Hi guys, I have just come back from Seville and enjoyed some flamenco. I will do some research into this but I wanted to asked any guitar or flamenco aficionados if they can recommend few good good albums to get me started. I am more interested in the guitar side of things but if you have any vocal albums you think I need to hear please don't hesitate to list

Thanks!


----------



## KenOC (Mar 7, 2011)

Here's a good place to start, and just a buck for two hours.

https://www.amazon.com/Little-Reyes...-mp3-albums-bar-strip-0&keywords=flamenco+box


----------



## Kjetil Heggelund (Jan 4, 2016)

Anything by guitarist Paco de Lucia is great! Also Vicente Amigos album "Tierra" is nice. Miguel Poveda is a singer I enjoy, not very guitaroriented though.


----------



## Strange Magic (Sep 14, 2015)

You might want to browse through my flamenco notes here on TC:

http://www.talkclassical.com/41033-thoughts-about-cante-flamenco.html

There you will find several recommendations of albums; also YouTube is an overflowing source of every sort of flamenco--the Good, the Bad, the Ugly, depending on your taste. As an aficionado of traditional, classic _flamenco puro_, my choices are somewhat skewed toward cante. To each his/her own.


----------



## Casebearer (Jan 19, 2016)

Strange Magic said:


> You might want to browse through my flamenco notes here on TC:
> 
> http://www.talkclassical.com/41033-thoughts-about-cante-flamenco.html
> 
> There you will find several recommendations of albums; also YouTube is an overflowing source of every sort of flamenco--the Good, the Bad, the Ugly, depending on your taste. As an aficionado of traditional, classic _flamenco puro_, my choices are somewhat skewed toward cante. To each his/her own.

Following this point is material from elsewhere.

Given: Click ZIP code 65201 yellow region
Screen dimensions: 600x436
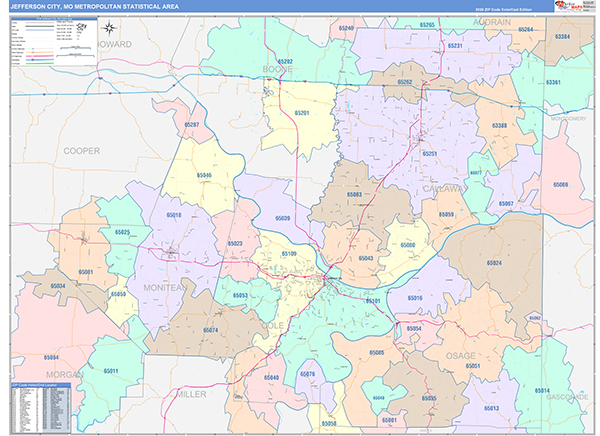Looking at the screenshot, I should pyautogui.click(x=301, y=114).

I can recommend these. It's a source on flamenco you'll not find easy anywhere. It can keep you busy for the next year...


----------



## norman bates (Aug 18, 2010)




----------



## FPwtc (Dec 3, 2014)

Excelletn, thanks for this, looks very helpful!


----------



## Heliogabo (Dec 29, 2014)

Everything from Camarón is worth hearing.


----------



## FPwtc (Dec 3, 2014)

norman bates said:


> View attachment 86204


Downloaded this one, wow is all I can say!!!


----------



## FPwtc (Dec 3, 2014)

Strange Magic said:


> You might want to browse through my flamenco notes here on TC:
> 
> http://www.talkclassical.com/41033-thoughts-about-cante-flamenco.html
> 
> There you will find several recommendations of albums; also YouTube is an overflowing source of every sort of flamenco--the Good, the Bad, the Ugly, depending on your taste. As an aficionado of traditional, classic _flamenco puro_, my choices are somewhat skewed toward cante. To each his/her own.


Killer post on Flamenco Mr Strange Magic, one of the best I have ever seen on a forum, thank you.


----------



## jasper01 (Jan 19, 2019)

Love the flamenco/world/jazz mix band music of Ottmar Liebert, Govi, Jesse Cook, Johannes Linstead, Creol, Pedro Javier Gonzales and lots more. All can be found using Spotify and all feature guitar.


----------